Graish is the traditional pre-Ramadan feast when family members and even neighbors gather before the onset of the fasting month. In the olden days, the women of the house would empty the larders of their homes of foods that are not usually eaten in Ramadan, and extended families would gather to partake in the potluck. These days the food is usually ordered from restaurants and the gatherings are smaller, but the tradition continues.
Among Kuwaiti Ramadan traditions, Girgian is one that is the most popular, and the most evolved. Girgian is marked on the 13th, 14th and 15th of Ramadan, when children go ‘trick or treating’ to collect candies and nuts door to door. There’s a reason why Girgian is celebrated in the middle of the lunar month. In pre-oil – and pre-electricity Kuwait – the full moon would provide illumination for the children to trudge across the neighborhood.
According to late Kuwaiti historian and astronomer Saleh Al-Ojairi, the word Girgian is derived from the word gargaa, which refers to the loud clanging sound heard when a household pot made of metal is struck. Today, Girgian has become thoroughly commercialized, with the simple confectionery of yore replaced by gourmet chocolates and exotic nuts housed in brand-name bags and pouches that are often more expensive than their contents. Parents also make separate bags with the names of their children printed on them, and try to outdo other families in coming up with the most exclusive presentations.
A ghabqa is a gathering of family and friends in the evenings of Ramadan. Like Girgian, ghabqas today are lavish corporate affairs where companies invite clients and employees along with their families for a night of fun and feasting, with the media in attendance too.
In this modern, technological era of precision timekeeping, astronomical calculations and even mobile apps, the iftar cannon is an unlikely survivor of the bygone era, when the sound of the blast signaled to the faithful it was time to break their fast. The ‘midfa al iftar’ takes place every day at the beautifully restored Naif Palace in Kuwait City. The firing of the cannon attracts dozens of families and children daily, and is broadcast live on Kuwait TV and radio. The open yard in the palace where the ceremony takes place is set up to resemble pre-oil Kuwait, complete with vintage cars, artisans and children in traditional garb. The firing is conducted by three uniformed guards in red livery.
In line with the trend across the Arab and Islamic world, the Kuwaiti society has become more conservative and religious. Though not a social tradition, congregation tahajjud prayers during the last ten nights of Ramadan are observed in most mosques across the state. But the popularity of qiyam al-layl prayers has skyrocketed in the past decade, with the Grand Mosque leading the renaissance.
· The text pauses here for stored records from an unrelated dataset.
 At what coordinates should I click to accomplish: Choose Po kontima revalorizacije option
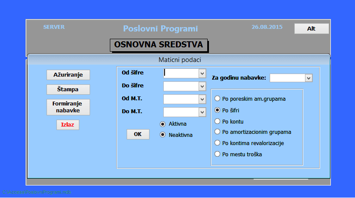point(218,143)
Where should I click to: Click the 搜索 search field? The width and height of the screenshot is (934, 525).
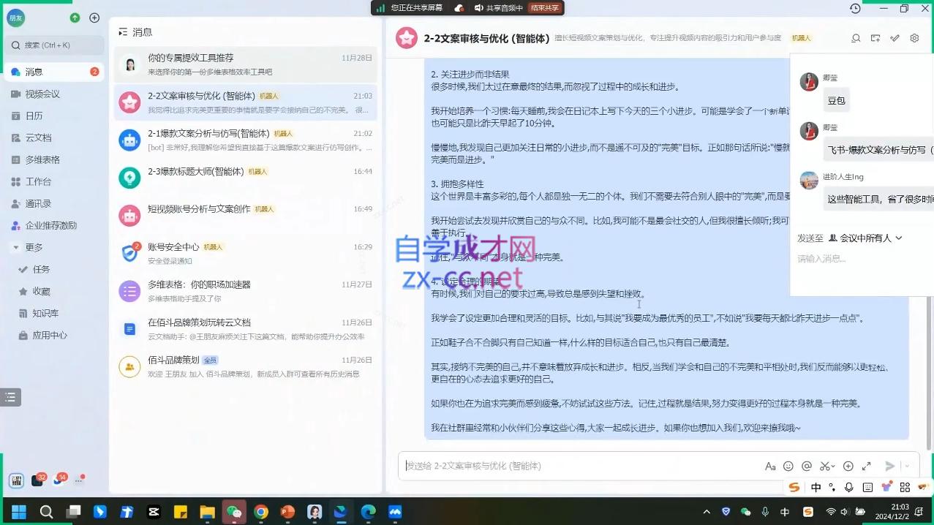click(57, 45)
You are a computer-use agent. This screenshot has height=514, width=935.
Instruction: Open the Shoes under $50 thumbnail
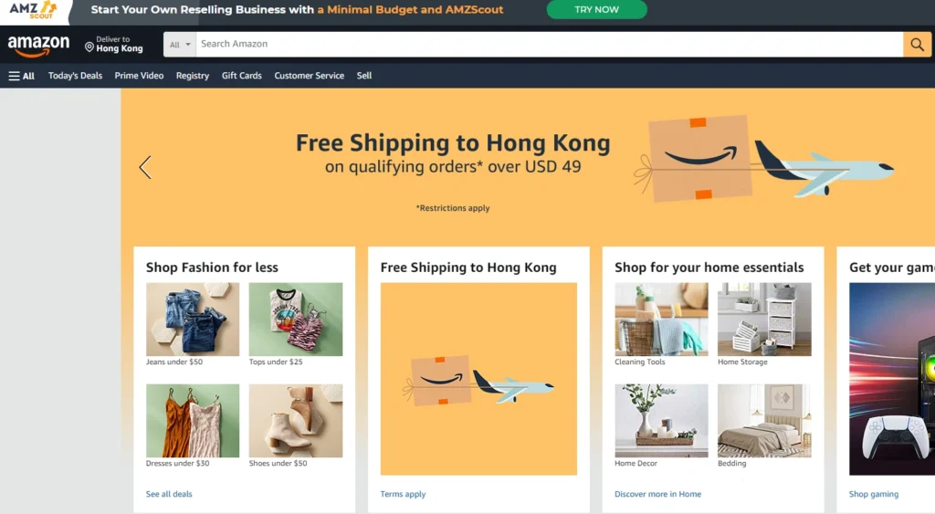(x=296, y=421)
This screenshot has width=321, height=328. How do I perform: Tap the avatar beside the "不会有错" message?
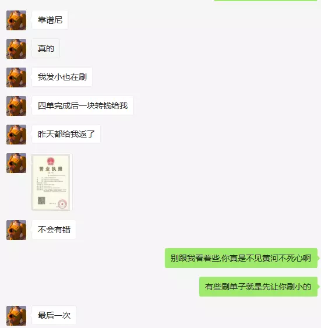(x=16, y=230)
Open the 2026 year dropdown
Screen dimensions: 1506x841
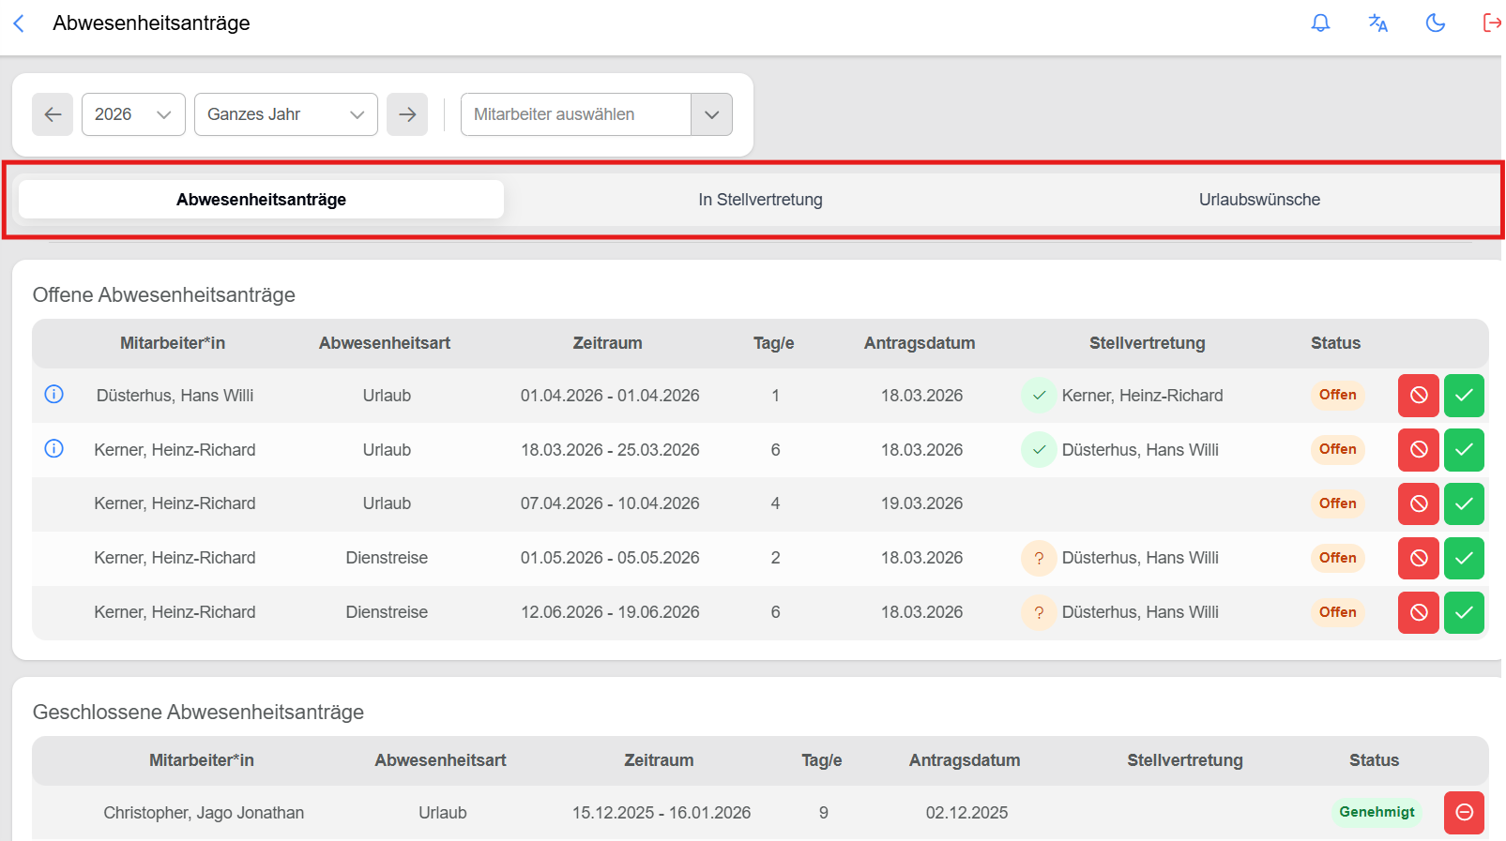coord(133,114)
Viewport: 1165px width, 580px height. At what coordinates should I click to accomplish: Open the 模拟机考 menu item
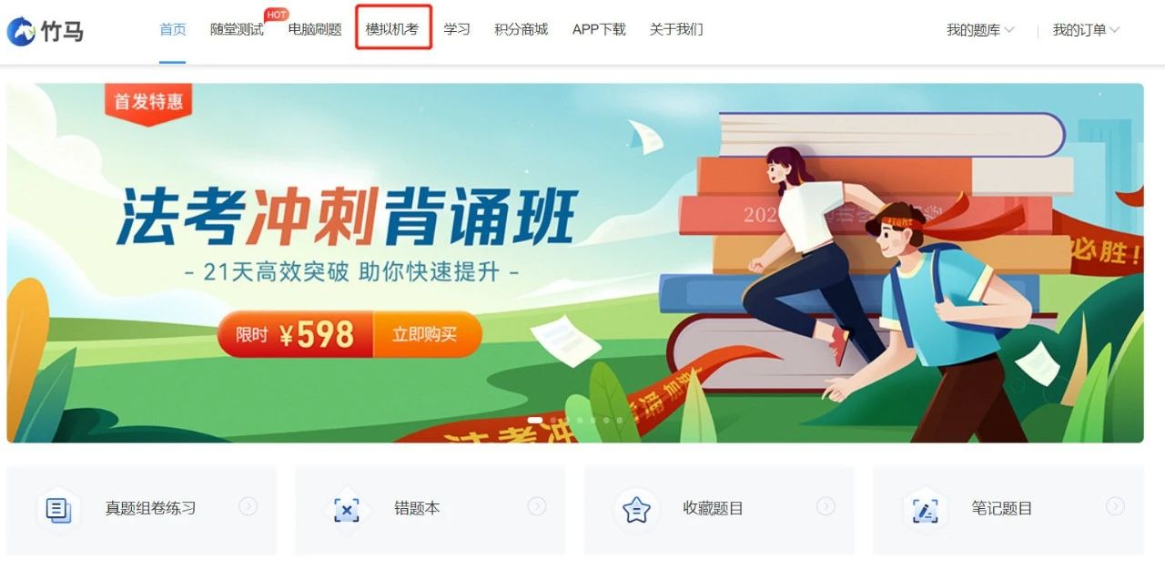coord(392,29)
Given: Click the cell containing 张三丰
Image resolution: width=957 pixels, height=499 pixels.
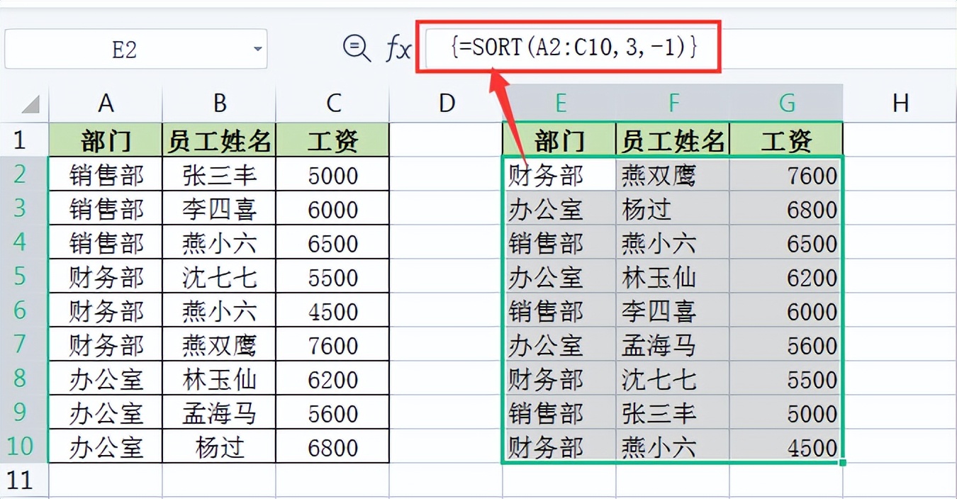Looking at the screenshot, I should pos(219,174).
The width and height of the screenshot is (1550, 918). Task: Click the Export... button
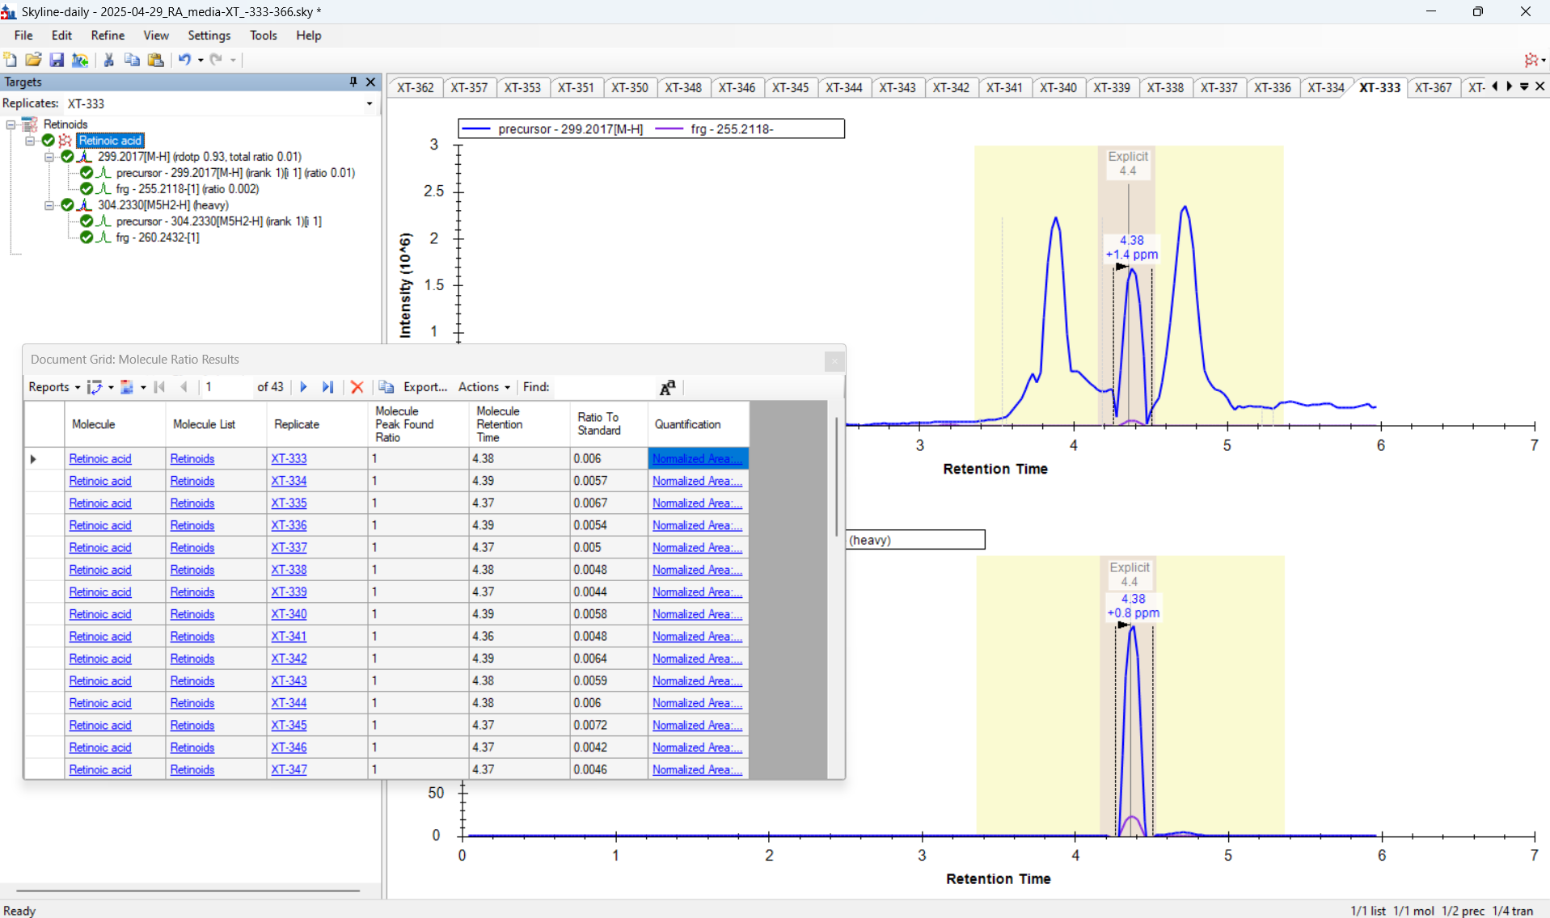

Thousands attend the nightly prayers daily, with well over 100,000 worshippers converging on Kuwait’s largest mosque on the night of 27th Ramadan. The best reciters of the Holy Quran lead the prayers, headlined by Sheikh Meshari Al-Afasi, who has become famous across the Muslim world for his mellifluous recitation of the holy book. As they say, the only thing constant in this world is change, and Ramadan traditions are no exception. Some customs may have died, but the spirit of this holy month is alive and thriving.